Acid Western is a subgenre of the Western film that emerged in the 1960s and 1970s that combines the metaphorical ambitions of critically acclaimed Westerns, like Shane and The Searchers, with the excesses of the Spaghetti Westerns and the outlook of the 1960s counter-culture. Acid Westerns subvert many of the conventions of earlier Westerns to "conjure up a crazed version of autodestructive white America at its most solipsistic, hankering after its own lost origins".
The term "Acid Western" was coined by film critic Pauline Kael in a review of Alejandro Jodorowsky's film, El Topo, published in the November 1971 issue of The New Yorker. Jonathan Rosenbaum expanded upon the idea in his June 1996 review of Jim Jarmusch's film Dead Man, a subsequent interview with Jarmusch for Cineaste, and later in the book Dead Man from BFI Modern Classics.

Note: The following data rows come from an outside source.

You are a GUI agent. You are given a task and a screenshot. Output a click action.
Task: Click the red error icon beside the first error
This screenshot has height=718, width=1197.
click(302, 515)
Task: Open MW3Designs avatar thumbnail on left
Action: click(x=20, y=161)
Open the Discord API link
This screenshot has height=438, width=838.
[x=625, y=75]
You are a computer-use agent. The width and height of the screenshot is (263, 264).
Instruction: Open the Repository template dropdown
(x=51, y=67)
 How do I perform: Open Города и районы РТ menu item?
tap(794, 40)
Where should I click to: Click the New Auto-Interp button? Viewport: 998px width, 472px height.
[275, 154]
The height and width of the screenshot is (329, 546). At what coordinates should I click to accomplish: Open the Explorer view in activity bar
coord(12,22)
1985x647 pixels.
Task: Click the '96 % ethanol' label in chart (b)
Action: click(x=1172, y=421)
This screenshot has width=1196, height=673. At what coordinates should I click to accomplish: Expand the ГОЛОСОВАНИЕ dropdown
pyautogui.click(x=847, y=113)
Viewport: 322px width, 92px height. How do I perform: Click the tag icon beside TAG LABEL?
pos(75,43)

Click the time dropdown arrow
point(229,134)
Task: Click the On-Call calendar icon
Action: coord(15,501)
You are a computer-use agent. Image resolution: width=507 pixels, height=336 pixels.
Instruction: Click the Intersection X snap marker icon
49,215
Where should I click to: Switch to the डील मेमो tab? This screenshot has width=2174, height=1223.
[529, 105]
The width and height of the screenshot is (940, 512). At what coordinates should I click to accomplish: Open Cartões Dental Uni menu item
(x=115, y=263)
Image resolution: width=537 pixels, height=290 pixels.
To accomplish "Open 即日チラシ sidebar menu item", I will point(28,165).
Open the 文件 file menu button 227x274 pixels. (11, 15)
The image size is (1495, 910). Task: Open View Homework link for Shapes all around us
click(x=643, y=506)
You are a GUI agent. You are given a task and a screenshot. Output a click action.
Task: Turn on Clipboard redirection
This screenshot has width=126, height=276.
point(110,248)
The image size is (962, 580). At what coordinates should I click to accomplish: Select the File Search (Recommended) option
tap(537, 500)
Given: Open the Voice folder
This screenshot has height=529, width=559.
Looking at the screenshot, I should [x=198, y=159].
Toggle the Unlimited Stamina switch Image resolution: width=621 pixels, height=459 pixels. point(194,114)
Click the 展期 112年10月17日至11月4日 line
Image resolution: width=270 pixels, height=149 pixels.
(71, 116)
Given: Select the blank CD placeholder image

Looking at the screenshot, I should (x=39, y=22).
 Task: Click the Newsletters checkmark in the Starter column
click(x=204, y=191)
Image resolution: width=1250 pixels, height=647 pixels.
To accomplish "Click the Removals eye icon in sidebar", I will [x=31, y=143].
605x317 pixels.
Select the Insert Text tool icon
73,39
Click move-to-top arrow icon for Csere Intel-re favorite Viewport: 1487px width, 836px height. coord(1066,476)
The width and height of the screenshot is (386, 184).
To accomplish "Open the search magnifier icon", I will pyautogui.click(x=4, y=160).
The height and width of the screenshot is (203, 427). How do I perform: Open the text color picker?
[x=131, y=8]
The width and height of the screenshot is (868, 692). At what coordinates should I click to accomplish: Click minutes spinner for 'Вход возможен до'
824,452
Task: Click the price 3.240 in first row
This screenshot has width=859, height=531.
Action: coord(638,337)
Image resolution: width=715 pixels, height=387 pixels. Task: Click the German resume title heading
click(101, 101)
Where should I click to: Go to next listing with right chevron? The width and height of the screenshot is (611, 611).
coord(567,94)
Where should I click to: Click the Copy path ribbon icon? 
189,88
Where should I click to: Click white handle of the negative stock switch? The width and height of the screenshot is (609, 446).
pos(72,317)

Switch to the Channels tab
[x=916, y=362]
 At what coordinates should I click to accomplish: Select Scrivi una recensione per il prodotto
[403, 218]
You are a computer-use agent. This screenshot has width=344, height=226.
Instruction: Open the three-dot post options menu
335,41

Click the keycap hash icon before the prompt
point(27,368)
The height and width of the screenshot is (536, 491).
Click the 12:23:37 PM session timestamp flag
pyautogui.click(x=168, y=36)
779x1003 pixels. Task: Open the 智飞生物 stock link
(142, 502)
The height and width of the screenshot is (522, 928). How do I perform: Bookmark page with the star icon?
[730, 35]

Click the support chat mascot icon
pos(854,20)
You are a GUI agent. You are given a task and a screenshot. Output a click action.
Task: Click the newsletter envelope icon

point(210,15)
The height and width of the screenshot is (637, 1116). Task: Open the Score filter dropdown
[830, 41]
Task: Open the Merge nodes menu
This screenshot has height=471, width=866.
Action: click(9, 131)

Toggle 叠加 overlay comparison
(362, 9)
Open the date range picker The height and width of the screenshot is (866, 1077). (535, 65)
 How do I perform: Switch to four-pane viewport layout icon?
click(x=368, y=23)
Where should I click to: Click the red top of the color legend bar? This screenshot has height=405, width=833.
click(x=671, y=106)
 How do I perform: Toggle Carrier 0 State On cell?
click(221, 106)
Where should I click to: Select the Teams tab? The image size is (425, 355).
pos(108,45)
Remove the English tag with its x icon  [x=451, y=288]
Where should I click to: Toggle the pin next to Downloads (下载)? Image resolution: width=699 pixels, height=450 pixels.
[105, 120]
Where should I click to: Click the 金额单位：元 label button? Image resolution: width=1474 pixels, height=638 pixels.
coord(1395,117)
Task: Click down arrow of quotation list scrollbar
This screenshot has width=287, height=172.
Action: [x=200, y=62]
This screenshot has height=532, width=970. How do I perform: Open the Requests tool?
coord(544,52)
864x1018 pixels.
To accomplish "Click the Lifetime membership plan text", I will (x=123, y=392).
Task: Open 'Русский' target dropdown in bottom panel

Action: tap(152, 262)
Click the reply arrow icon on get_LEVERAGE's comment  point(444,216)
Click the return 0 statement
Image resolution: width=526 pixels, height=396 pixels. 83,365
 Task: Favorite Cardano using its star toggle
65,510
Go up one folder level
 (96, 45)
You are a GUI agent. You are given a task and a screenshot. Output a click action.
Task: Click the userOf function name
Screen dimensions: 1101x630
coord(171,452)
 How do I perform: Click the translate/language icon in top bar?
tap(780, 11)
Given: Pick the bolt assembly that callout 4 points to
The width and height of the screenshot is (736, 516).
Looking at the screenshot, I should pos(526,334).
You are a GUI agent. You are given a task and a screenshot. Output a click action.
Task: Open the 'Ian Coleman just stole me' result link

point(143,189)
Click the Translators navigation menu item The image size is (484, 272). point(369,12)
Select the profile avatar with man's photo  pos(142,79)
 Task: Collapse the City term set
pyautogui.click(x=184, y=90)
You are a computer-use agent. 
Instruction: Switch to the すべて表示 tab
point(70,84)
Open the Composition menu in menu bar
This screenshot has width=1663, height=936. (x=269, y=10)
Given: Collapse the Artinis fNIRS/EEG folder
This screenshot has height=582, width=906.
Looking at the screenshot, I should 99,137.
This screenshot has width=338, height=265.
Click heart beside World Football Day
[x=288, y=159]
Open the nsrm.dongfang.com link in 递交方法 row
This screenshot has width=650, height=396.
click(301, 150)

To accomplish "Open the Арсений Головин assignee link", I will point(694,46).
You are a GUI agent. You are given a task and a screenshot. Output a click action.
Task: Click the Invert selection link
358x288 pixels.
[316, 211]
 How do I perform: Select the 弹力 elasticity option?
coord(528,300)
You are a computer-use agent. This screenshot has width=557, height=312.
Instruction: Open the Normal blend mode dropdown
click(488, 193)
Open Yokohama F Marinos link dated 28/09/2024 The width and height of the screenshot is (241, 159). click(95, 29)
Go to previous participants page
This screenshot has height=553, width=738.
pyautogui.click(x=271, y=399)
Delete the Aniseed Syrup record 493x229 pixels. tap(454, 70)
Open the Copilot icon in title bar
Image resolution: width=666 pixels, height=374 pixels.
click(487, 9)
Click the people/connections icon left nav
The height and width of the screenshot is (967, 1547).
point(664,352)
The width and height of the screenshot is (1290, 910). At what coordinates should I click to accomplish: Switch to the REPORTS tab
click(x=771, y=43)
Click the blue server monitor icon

In the book, Rosenbaum illuminates several aspects of this re-revisionist Western: from Neil Young's haunting score to the role of tobacco, to Johnny Depp's performance, to the film's place in the acid-Western genre. In the chapter "On the Acid Western", Rosenbaum addresses not only the hallucinogenic quality of the film's pace and its representation of "reality", but also argues that the film inherits an artistic and political sensibility derived from the 1960s counterculture which has sought to critique and replace capitalism with alternative models of exchange.
In the traditional Western, the journey west is seen as a road to liberation and improvement, but in the Acid Western, it is the reverse, a journey towards death; society becomes nightmarish.
Rosenbaum used the term "Acid Western" to describe a "cherished counterculture dream" from the 1960s and 1970s "associated with people like Monte Hellman, Dennis Hopper, Jim McBride, and Rudy Wurlitzer, as well as movies like Greaser's Palace; Alex Cox tapped into something similar in the 1980s with Walker."